Why did I do that to him?

When I did all this, it felt so right. Maybe if he had never smiled at me the way he did, this wouldn't have happened. Is what I am doing right now victim blaming? The f*ck? Am I a sex offender now? If this comes to the public, my life will probably only get worse. 

But now that Jungkook is gone, it feels wrong. It makes my heart race, thinking about the way he looked at me, so helpless, like a deer. What did I do to him? Why did I do it?

Slowly the guilt began to catch me, not noticeable yet.




Reader POV:

For the next few days, Jungkook didn't show up at the High School. Everyone was talking about him. About him having Sex in the toilet with some unidentified guy. About him being gay. All the lies would dominate over the truth that was the assault that happened.

Yoongi was the witness who was faking the news to keep Taehyung safe, even though he was in the mood to punch the shit out of him. But he was his longtime friend. He needs to shelter Taehyung from blame. He felt responsible for his mentally sick friend.

Jungkook represses the true memories and almost starts to believe his lies. Breaking. He began to choke on his lies. It felt as if nobody cared about what really happened to Jungkook. The reason he had a ripped T-shirt and a back full of bleeding scratch marks must be a sex story. The rumour must be the truth. Jungkook is a slut.

After a long day with busy schedules, Hoseok made his way to Jungkook's dorm, after he hasn't picked up even one call or answered any text messages today. That is why he decided to break into his room before the younger boy would rot in his own apartment.

He really was worried, but after he heard what happened he was too confused to think clearly so the first time he dropped by was after 5 days. He needed time. Maybe Jungkook needed time too.

Smashing through the door, he looked around the room. It was thick air everywhere, he even needed to hold his nose because it was so stinky. Then he saw him. Rolled up like an embryo, sleeping on the floor in front of the window. Beer bottles lying around. "How did he even get those?", the black haired asked himself.

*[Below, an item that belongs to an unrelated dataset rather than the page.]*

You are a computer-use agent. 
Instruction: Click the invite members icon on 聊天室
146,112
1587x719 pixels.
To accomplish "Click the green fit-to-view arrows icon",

Hoseok never saw his best friend in such a bad condition, because most of the time they spent together, they had fun and couldn't stop laughing. He missed the cocky Jungkook. Everything changed after Taehyung showed up at his place.

He kneels beside the otherwise strong boy, who was shivering now and his eyes were swollen and red looking, he must have cried a lot.

"Oh god Jungkook, I should have come sooner," Hoseok murmured.

And then he felt something hurting in his body, but it wasn't normal. He gets this feeling every time he looks at Jungkook. Seeing his boy fucked up just made the feeling in his thorax stronger and more painful. The moment he was realising, that he loved his best friend, he got really mad at himself because he then realised the reason why he didn't come earlier: because he was overwhelmed by the thought, that Jungkook was gay, too.